Relatively modest changes in non-tropical cyclone wind fields and waves are expected over the coming century as a response to anthropogenic climate change. For example, at Kwajalein GCM ensemble forecasts of wave climate predict a 15% reduction in wave energy by 2100 CE relative to 1976-2005, corresponding to an 8% reduction in average significant wave height. The direction and magnitude of shoreline response to sea-level rise and wave climate changes remain poorly constrained, and depend on adjustments to local sediment budgets and the frequency of extreme wave events. Increasing cyclone frequency would increase beach mobilization even more. Increased frequency of cyclone landfalls on Kwajalein Atoll's islands would increase geomorphological activity, and could result in extreme erosion or reworking of unprotected shorelines, especially as Kwajalein Atoll islands lack the protective conglomerate platforms and rubble platforms found on atolls in regions with greater tropical cyclone activity.

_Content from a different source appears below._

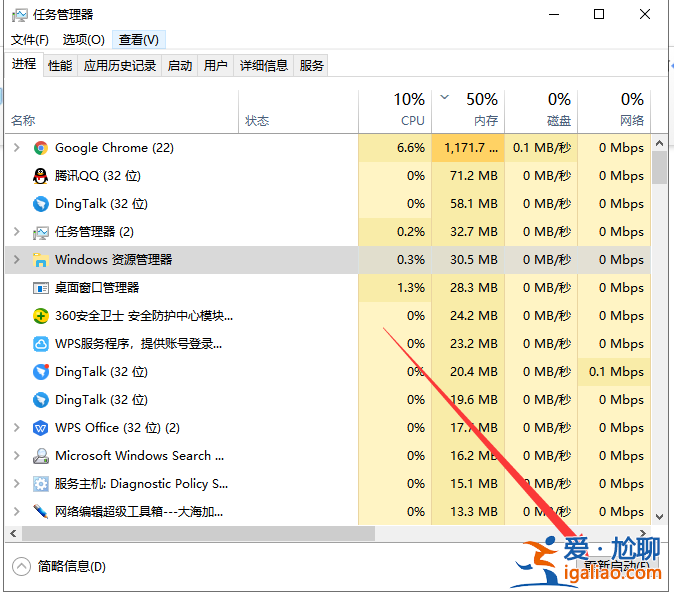674x600 pixels.
Task: Click the WPS Office process icon
Action: pos(41,428)
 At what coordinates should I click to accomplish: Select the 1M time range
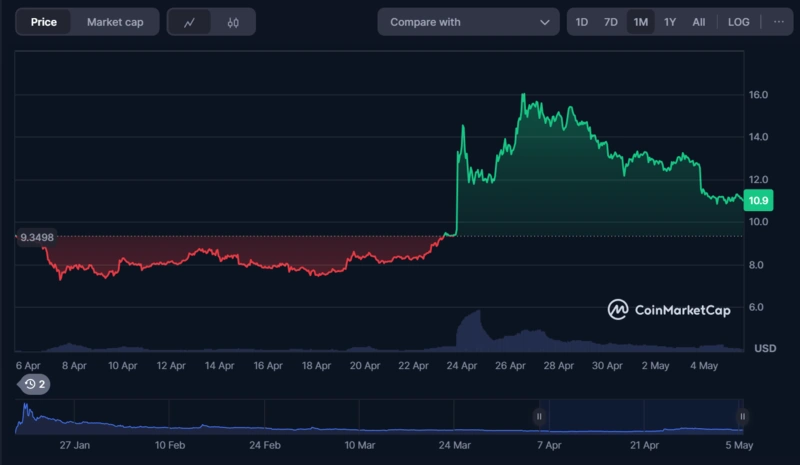tap(640, 22)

The results indicate that the mean wave climate is the predominant driver of reef island evolution and when coupled with predicted rates of sea-level rise, can help predict future responses of reef island to climate change. Results from the Reef Island Overwash Model the project team developed indicate that as sea-level rise rates increase, reef islands will tend to narrow, which enhances sediment transport from the ocean to the lagoon side via storm overwash. This process results in a net island lagoonward migration, which, as model results demonstrate, can be largely enhanced by a reduction in offshore sediment supply to the island. As islands approach the reef/lagoon edge, a larger amount of sediment could be potentially lost into the lagoon, enhancing the rate of island degradation. The project team concludes that passive flooding alone underestimates the rate at which reef islands will deteriorate in future decades.

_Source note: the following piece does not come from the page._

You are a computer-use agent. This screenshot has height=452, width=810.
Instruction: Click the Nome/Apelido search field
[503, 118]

The analysis of potential changes in freshwater stress indicates that significant changes are not projected for a number of islands with substantial DoD assets (Kaua’i, Oahu, Kwajalein, Guam, Okinawa) by 2050. However, by the end of the 21st century aridification is projected in Okinawa and a modest increase in water availability is projected for Guam. Little change in water availability is projected in Kaua’i, Oahu, and Kwajalein.


The results provide detailed projections on potential future climate related stresses at DoD installations across the Pacific. These results can be used for planning adaptation strategies to make DoD assets more resilient to these threats and provide motivation for developing alternatives if vulnerable assets are likely to lack resilience.